Report each line of the data below that contains the string "Bridge". Copy every such line in full.

Data for locating words and elements
(begin)

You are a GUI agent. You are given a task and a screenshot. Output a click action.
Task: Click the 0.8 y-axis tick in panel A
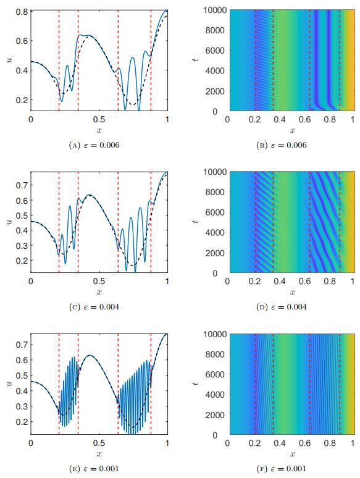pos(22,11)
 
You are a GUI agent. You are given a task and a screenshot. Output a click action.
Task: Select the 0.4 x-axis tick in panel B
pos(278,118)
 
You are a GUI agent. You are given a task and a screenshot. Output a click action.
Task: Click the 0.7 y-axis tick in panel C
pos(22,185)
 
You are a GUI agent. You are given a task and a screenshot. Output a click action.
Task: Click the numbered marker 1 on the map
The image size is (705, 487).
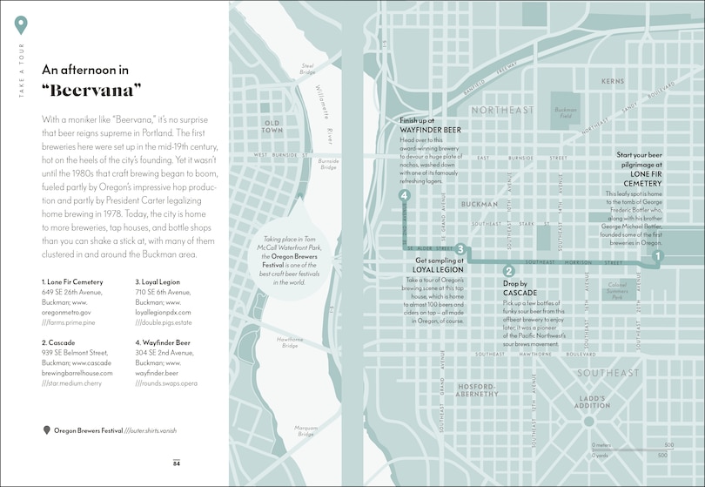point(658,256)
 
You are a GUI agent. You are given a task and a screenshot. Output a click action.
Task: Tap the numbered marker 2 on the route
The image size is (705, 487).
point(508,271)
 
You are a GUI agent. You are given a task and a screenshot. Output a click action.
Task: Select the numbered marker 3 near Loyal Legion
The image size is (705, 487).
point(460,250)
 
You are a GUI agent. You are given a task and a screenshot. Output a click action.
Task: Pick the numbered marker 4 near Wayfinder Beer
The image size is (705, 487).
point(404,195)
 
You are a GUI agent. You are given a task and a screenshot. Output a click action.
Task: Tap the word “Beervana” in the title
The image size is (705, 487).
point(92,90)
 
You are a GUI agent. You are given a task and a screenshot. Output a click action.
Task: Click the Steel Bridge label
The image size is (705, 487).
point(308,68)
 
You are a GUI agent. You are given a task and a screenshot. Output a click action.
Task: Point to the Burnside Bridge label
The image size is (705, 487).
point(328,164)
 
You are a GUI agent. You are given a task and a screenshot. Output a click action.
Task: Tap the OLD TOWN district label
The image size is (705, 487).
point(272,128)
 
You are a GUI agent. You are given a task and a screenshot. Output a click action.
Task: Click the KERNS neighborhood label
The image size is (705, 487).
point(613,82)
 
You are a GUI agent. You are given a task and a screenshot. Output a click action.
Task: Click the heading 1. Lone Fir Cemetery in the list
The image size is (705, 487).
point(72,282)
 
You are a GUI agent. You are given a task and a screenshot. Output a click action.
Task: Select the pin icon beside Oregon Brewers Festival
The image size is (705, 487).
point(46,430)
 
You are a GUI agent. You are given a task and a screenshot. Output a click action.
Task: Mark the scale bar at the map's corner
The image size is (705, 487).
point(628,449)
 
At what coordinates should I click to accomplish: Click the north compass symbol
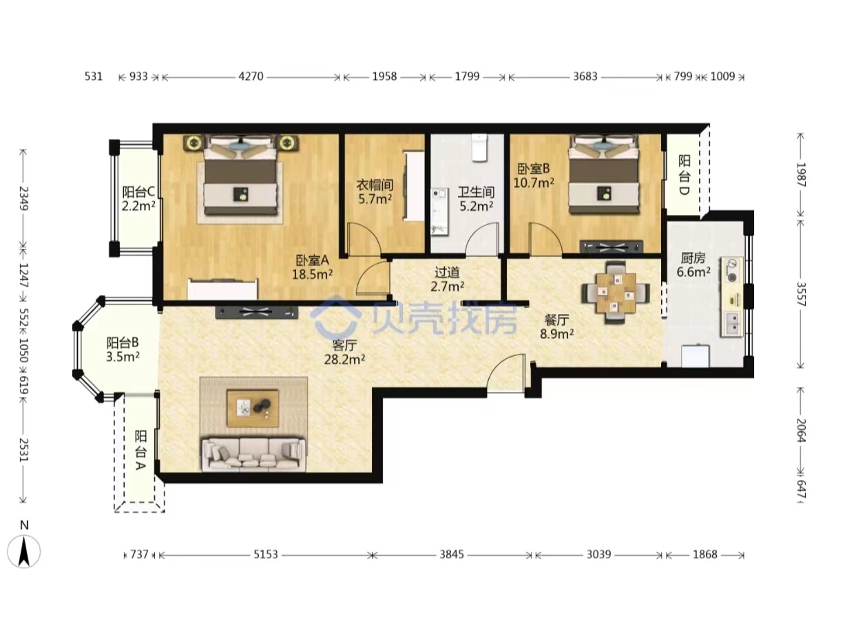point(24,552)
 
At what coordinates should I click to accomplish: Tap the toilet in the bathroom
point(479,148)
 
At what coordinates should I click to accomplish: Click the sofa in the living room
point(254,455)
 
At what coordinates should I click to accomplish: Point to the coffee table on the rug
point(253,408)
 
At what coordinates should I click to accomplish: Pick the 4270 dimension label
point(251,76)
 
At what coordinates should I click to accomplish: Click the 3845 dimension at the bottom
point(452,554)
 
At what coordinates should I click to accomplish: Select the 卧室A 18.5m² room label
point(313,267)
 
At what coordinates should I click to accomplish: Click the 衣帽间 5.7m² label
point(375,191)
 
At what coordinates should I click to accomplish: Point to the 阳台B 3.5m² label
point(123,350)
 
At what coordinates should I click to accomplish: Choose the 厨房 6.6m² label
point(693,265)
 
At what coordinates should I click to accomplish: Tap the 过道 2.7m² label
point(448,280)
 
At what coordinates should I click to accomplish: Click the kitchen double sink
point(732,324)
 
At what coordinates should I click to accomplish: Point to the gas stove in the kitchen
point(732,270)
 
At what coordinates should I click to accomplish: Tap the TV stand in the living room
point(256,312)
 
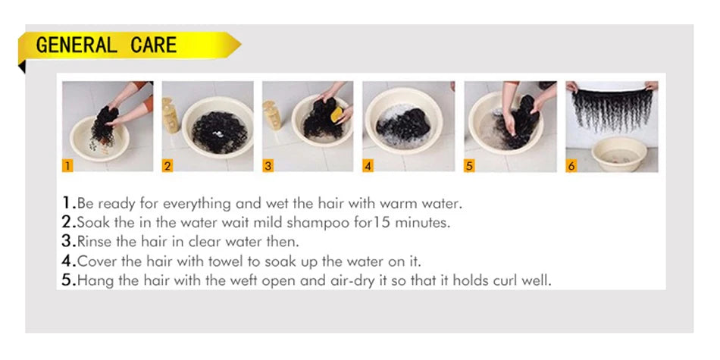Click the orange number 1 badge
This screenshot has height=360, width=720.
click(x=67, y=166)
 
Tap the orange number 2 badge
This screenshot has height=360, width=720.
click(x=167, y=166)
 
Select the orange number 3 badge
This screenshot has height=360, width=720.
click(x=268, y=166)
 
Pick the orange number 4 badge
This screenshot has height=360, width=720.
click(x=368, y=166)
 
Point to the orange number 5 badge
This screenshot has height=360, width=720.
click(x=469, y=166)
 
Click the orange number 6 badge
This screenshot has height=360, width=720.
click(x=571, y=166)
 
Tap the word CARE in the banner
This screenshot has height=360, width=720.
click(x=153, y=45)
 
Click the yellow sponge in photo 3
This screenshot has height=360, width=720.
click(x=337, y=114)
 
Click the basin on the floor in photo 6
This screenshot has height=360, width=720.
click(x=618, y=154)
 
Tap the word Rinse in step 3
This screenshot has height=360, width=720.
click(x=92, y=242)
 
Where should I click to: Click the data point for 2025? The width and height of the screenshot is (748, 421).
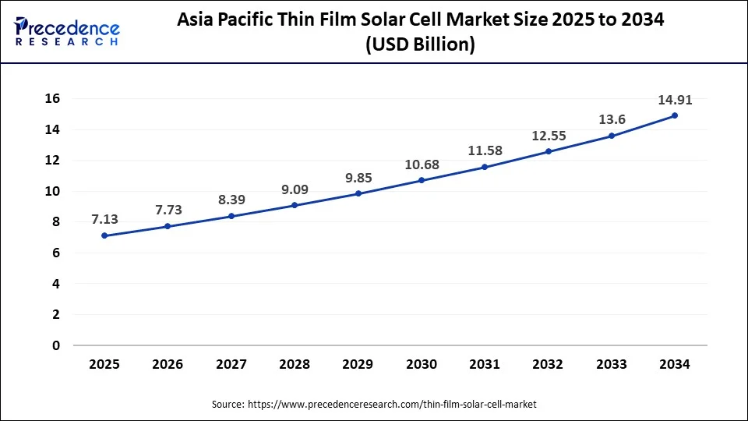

(end)

__EXERCISE SOLUTION__:
Task: Click the Steel Bridge label
Task: Point to the Burnside Bridge label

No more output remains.